50 ans de discours sur les étrangers
Il y a 50 ans, la première initiative contre l’emprise étrangère, l’initiative « Schwarzenbach », était soumise à votation. Onze autres initiatives visant à limiter l’immigration ont suivi. Toutes ont été rejetées, à l’exception de l’initiative « Contre l’immigration de masse ». Le 27 septembre 2020, le peuple suisse sera une nouvelle fois appelé aux urnes : il pourra se prononcer sur l’initiative « Pour une immigration modérée », aussi appelée initiative de limitation.
Les initiatives contre l’emprise étrangère font appel à des sentiments de peur individuels et collectifs. Les scénarios menaçants qui y sont associés occultent toutefois la réalité sociale et économique, car la Suisse est, historiquement et démographiquement parlant, une société de migration. Pour pouvoir se développer, le pays est tributaire de la migration et de la mobilité transfrontalière. L’accord sur la libre circulation des personnes a créé un cadre qui régit la mobilité transfrontalière. Des mesures d’accompagnement permettent d’ajuster cet ensemble de règles.
Après 50 ans de discussions sur les étrangers, il est temps que la Suisse se forge une nouvelle identité. Son approche constructive de la diversité constitue l’un de ses atouts. Par le passé, il a toujours été possible d’associer différents groupes au « Projet Suisse ». Afin de pouvoir répondre aux défis sociaux et économiques de demain, il faut le concours de toutes les personnes qui vivent dans ce pays.
L’initiative de limitation vise l’accord sur la libre circulation des personnes que la Suisse a conclu avec l’Union européenne (UE). Pour limiter l’immigration, cet accord devrait être résilié.
L’initiative de limitation vise à ce que la Suisse ne conclue aucun nouveau traité international qui accorderait « un régime de libre circulation des personnes à des ressortissants étrangers ».
Elle prévoit que des négociations soient menées afin que l’ALCP « cesse d’être en vigueur dans les douze mois ». Si cet objectif n’est pas atteint, le Conseil fédéral devra dénoncer l’accord dans un délai supplémentaire de 30 jours.

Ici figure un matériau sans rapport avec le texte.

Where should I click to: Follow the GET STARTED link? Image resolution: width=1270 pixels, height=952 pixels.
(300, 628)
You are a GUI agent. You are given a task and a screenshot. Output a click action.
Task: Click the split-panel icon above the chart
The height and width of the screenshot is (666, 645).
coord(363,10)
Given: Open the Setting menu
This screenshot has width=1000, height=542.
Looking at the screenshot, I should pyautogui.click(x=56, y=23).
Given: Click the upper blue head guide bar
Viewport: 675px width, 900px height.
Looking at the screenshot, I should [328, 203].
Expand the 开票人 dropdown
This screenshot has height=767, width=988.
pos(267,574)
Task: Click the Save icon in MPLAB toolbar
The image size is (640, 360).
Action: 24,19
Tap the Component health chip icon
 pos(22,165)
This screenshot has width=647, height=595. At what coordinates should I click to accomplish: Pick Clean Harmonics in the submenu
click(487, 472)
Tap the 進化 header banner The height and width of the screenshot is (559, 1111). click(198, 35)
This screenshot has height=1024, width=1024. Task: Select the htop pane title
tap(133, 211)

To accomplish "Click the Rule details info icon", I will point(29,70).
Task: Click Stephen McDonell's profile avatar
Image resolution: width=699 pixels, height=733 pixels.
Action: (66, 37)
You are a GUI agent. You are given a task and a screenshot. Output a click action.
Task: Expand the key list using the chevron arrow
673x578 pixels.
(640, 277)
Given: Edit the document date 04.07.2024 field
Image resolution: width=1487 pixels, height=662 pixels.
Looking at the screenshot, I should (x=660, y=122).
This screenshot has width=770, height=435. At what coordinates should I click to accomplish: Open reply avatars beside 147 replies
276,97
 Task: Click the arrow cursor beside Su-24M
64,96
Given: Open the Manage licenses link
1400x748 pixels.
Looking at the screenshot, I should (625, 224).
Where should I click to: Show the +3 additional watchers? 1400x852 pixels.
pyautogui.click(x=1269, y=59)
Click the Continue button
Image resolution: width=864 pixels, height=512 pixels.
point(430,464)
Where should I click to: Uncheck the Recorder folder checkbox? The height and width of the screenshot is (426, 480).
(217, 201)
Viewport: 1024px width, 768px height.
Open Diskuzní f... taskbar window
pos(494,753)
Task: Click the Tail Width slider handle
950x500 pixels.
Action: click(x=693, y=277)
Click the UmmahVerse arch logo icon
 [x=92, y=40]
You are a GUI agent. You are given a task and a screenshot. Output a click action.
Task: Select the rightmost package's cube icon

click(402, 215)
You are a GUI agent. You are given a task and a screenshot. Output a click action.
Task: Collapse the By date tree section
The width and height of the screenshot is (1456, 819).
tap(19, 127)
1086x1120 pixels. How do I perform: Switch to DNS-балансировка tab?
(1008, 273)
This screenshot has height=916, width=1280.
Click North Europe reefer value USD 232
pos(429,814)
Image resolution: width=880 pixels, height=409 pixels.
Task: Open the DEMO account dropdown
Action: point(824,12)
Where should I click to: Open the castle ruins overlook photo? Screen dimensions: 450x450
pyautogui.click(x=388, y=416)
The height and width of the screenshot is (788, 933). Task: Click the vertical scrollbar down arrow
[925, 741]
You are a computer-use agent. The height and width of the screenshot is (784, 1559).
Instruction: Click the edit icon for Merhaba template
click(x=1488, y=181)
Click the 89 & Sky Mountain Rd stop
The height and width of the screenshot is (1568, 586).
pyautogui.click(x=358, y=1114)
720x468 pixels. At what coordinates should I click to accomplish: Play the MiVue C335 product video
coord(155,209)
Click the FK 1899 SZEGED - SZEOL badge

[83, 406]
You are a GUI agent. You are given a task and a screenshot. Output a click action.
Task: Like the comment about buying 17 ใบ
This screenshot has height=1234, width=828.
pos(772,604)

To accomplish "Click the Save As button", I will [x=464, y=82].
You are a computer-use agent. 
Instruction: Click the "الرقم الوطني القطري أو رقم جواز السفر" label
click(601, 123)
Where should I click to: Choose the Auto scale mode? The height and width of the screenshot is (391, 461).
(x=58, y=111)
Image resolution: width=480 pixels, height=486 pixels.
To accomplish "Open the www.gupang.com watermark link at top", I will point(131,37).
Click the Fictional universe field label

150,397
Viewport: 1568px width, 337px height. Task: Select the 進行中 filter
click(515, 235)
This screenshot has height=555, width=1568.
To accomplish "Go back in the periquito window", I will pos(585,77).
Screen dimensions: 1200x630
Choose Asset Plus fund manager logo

C’est pourquoi l’initiative est parfois aussi appelée « initiative de résiliation ».
La libre circulation permet aux personnes vivant sur le territoire des pays membres de l’UE ou de l’Association européenne de Libre-Échange (AELE) de s’établir et de travailler là où elles le désirent, pour autant qu’elles remplissent certaines conditions.
Les États membres de l’UE et de l’AELE (Norvège, Islande, Liechtenstein et Suisse) ont créé conjointement un espace facilitant la mobilité transfrontalière : les ressortissants des pays parties à l’accord peuvent y choisir librement leur lieu de résidence et leur lieu de travail. Cependant, la mobilité transfrontalière n’est pas entièrement libéralisée, car elle reste liée à certaines conditions.
Certaines de ces conditions relèvent de la politique extérieure, tandis que d’autres suivent des règles de politique intérieure.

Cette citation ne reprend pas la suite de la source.